38. Sob as luzes coloridas

𓅯 Capítulo 38 | O Canto dos Pássaros 𓅯

Lucas sentiu que precisava fazer alguma coisa. Sabia que seria difícil, mas não gostava nada daquele clima de tensão e amargura. O apartamento de aspecto abandonado não ajudava. Era estranho para Lucas estar ali dentro, com Alberto recusando-se a sair de frente à televisão para dar uma volta na praia; ou Luan no quarto, com a cara enfiada no celular. Lucas pensou em algo que pudesse mudar as coisas, mas nada vinha. Até que, sentado ao lado do pai no sofá da sala — enquanto o telejornal comunicava desastres e assassinatos — o rapaz pegou o controle remoto e desligou o aparelho.

Alberto franziu o cenho e olhou para ele, confuso.

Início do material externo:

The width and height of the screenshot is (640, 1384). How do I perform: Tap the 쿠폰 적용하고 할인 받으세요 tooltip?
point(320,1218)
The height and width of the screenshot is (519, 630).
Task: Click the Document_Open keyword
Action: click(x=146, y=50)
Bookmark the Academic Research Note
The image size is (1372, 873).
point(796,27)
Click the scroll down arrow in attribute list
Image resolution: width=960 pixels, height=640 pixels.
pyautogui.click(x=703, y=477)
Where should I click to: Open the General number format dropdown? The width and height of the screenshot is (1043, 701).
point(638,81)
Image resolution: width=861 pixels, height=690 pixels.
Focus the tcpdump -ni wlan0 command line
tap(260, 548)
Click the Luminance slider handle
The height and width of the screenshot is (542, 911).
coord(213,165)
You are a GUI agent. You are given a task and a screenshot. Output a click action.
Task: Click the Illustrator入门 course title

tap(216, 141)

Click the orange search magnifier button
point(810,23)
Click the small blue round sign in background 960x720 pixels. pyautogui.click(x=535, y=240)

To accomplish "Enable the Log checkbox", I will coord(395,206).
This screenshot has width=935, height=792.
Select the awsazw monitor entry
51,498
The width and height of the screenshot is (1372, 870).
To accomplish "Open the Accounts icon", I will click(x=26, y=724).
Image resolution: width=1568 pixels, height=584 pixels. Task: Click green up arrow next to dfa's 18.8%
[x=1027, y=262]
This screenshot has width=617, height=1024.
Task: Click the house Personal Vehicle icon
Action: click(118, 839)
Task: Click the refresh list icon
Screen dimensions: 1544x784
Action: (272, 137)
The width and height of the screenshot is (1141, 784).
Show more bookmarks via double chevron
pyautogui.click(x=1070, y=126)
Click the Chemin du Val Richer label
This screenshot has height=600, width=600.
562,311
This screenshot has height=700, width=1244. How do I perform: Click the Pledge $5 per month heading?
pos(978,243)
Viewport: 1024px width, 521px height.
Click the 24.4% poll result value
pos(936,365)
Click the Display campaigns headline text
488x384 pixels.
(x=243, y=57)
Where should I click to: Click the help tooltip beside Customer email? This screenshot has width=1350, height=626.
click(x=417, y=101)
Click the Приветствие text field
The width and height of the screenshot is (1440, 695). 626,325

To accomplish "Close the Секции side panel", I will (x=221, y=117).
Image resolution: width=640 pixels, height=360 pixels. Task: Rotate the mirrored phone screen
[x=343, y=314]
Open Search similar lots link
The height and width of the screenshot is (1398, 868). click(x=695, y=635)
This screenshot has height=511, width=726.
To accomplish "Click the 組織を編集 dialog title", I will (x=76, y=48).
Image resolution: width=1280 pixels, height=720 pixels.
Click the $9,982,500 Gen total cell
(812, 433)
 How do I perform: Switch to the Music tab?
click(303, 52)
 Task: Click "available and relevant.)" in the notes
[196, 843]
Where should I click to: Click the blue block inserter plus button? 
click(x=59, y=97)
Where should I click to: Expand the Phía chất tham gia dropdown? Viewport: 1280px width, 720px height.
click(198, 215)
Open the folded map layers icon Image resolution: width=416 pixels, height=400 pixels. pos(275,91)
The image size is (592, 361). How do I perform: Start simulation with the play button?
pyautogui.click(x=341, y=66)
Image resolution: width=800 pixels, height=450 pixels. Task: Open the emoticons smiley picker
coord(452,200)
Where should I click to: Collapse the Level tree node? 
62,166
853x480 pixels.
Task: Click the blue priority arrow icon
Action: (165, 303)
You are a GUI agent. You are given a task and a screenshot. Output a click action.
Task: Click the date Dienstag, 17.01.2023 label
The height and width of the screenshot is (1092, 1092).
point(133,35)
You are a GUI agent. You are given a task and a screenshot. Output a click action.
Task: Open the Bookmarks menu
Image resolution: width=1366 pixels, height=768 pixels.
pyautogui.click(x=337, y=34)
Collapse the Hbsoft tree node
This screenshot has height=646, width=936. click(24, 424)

— Muita coisa ruim na televisão — Lucas justificou-se. — Que tal irmos ao parque?

— Hein? — o pai parecia atordoado.

— Eu vi uma roda gigante enquanto caminhava. Não parece ser tão longe — o rapaz falou. — Estou com vontade de comer algodão doce.

Pela primeira vez desde que voltara bêbado para casa, Alberto sorriu. Ainda era um sorriso murcho e desanimado, mas era um sorriso. O pai se levantou para trocar de roupa, aceitando o convite de imediato. Lá fora, pela varanda do quarto, o sol estava prestes a se pôr. Lucas colocou um moletom cinza, penteando os cabelos cortados, e Luan encarou-o por cima do celular.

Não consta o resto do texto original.